Yesterday, FireEye documented a Java zero-day vulnerability (CVE-2012-4681) in the wild that is thought to have been used initially in targeted attacks. Symantec is aware that attackers have been using this zero-day vulnerability for at least five days, since August 22. We have located two compromised websites serving up the malware:
- ok.[REMOVED].net/meeting/applet.jar
- 62.152.104.[REMOVED]/public/meeting/applet.jar
One sample of malware downloaded by the exploit has been identified as 4a55bf1448262bf71707eef7fc168f7d (Trojan.Dropper).
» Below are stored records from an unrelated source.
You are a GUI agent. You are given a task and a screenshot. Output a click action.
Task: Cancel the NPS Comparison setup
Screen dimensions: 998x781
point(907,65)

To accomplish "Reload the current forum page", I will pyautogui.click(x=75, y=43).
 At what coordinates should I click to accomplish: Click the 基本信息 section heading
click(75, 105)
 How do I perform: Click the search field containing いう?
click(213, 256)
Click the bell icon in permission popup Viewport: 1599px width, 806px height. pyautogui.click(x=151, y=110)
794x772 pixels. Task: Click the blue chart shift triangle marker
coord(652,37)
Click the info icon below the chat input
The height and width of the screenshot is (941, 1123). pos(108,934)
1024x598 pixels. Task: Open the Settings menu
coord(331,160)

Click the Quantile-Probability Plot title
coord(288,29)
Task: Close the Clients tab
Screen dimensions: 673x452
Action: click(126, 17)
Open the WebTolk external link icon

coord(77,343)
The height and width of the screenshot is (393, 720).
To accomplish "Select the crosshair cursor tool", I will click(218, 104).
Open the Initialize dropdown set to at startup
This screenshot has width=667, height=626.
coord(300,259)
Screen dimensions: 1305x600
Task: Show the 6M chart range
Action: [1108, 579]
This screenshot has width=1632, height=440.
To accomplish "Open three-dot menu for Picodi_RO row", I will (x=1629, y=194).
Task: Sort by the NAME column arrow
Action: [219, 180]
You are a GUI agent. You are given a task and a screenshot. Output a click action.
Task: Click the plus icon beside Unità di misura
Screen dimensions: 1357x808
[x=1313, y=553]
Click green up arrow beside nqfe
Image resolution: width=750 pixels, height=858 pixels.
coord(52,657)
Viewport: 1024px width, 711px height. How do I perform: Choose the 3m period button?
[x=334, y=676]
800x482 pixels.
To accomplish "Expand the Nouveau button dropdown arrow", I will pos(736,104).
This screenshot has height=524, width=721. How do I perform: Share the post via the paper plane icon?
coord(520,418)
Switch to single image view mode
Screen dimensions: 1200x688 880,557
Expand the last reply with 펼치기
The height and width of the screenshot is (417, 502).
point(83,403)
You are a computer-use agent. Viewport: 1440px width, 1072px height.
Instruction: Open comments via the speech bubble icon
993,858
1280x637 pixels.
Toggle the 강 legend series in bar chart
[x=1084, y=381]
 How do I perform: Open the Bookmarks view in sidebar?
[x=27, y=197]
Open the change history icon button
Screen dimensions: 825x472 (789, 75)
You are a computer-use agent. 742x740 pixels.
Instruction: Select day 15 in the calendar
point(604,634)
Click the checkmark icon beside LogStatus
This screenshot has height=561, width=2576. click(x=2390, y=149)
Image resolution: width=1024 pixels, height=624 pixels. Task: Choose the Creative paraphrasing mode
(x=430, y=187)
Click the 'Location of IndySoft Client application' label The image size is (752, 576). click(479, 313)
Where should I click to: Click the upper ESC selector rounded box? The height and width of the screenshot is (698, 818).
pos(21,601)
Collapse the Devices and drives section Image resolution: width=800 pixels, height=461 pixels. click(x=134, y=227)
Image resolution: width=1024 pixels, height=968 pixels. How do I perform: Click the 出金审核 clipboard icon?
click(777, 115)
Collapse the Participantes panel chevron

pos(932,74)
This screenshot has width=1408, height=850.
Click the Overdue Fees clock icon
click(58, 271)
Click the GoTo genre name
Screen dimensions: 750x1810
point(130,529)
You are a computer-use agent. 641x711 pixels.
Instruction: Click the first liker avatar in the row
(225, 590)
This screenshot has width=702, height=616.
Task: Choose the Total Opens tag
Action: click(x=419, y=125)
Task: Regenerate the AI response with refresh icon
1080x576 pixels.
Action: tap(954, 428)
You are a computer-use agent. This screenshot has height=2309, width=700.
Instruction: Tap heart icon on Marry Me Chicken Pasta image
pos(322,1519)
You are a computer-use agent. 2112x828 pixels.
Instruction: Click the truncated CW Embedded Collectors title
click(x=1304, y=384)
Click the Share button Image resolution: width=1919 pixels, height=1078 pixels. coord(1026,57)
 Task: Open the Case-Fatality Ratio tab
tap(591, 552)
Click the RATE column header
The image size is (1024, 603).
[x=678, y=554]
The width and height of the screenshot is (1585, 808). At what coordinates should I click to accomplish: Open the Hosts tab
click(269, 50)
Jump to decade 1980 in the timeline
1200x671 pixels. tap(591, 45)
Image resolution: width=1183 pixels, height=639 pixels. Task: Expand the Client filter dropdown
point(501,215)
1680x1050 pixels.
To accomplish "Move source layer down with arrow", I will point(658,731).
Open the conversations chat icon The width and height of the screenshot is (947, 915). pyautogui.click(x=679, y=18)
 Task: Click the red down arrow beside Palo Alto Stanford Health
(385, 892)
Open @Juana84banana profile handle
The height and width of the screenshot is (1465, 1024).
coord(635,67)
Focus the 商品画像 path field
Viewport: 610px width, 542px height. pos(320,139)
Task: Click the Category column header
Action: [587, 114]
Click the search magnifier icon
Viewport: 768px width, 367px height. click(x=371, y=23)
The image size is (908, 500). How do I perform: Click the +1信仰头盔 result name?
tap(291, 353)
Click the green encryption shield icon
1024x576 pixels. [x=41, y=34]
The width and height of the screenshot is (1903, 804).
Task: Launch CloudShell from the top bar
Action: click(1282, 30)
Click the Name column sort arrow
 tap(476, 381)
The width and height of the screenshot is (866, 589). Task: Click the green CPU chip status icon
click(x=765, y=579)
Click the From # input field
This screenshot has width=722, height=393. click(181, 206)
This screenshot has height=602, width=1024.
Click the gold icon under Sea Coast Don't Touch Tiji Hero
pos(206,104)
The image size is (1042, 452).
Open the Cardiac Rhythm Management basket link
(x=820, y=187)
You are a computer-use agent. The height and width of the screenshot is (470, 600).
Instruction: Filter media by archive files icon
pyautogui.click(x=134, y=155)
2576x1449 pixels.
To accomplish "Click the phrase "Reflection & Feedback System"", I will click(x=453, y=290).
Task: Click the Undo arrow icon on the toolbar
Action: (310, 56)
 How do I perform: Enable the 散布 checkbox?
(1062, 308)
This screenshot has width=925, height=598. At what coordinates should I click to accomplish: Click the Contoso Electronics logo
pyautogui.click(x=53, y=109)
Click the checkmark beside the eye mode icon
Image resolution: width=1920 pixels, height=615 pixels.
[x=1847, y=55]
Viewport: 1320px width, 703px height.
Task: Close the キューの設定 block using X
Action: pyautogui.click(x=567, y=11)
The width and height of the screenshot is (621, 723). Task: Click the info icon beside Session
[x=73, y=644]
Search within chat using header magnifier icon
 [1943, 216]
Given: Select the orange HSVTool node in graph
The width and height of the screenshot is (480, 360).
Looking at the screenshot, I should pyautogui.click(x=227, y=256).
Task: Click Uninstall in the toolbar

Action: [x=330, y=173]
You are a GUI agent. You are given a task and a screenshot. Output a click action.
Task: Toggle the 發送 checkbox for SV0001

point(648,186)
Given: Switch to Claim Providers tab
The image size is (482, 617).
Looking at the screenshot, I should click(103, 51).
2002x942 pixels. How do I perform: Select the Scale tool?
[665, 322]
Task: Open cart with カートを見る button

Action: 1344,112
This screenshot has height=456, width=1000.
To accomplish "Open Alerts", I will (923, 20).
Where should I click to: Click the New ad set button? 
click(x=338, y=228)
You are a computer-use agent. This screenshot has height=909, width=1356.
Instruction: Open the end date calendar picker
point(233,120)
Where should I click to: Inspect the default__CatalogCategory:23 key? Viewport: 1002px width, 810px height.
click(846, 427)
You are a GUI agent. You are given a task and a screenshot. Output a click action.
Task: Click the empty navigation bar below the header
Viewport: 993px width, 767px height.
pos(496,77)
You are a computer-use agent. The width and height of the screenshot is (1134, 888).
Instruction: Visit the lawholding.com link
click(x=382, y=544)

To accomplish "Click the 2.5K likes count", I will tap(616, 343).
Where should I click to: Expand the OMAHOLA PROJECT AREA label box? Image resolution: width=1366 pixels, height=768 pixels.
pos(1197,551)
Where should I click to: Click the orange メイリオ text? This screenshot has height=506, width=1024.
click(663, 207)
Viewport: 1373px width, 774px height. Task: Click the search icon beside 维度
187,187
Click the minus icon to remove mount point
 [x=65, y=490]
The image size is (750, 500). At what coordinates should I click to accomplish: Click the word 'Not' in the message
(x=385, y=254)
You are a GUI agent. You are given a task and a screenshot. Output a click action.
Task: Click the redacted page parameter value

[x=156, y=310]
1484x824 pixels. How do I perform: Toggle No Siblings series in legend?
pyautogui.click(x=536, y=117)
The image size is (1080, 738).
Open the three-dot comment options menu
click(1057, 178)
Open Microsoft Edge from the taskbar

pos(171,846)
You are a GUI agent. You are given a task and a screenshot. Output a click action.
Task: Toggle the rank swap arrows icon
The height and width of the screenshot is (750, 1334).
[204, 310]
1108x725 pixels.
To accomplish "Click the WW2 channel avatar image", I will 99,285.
It has been observed with the following file names:
- hi.exe
- Flash_update.exe
This particular sample connects to hello.icon.pk, which resolves to 223.25.233.244.
The Java exploit is being detected by Symantec as Java.Awetook. The vulnerability consists of a privilege escalation due to a class that allows access to protected members of system classes, which should not be accessible. Because of this, malicious code can bypass the restrictions imposed by the sandbox and use the "getRuntime().exec()" function in order to execute a malicious payload. In our tests, we have confirmed that the zero-day vulnerability works on the latest version of Java (JRE 1.7), but it does not work on the older version JRE 1.6. A proof of concept for the exploit has been published and the vulnerability has already been added in Metasploit.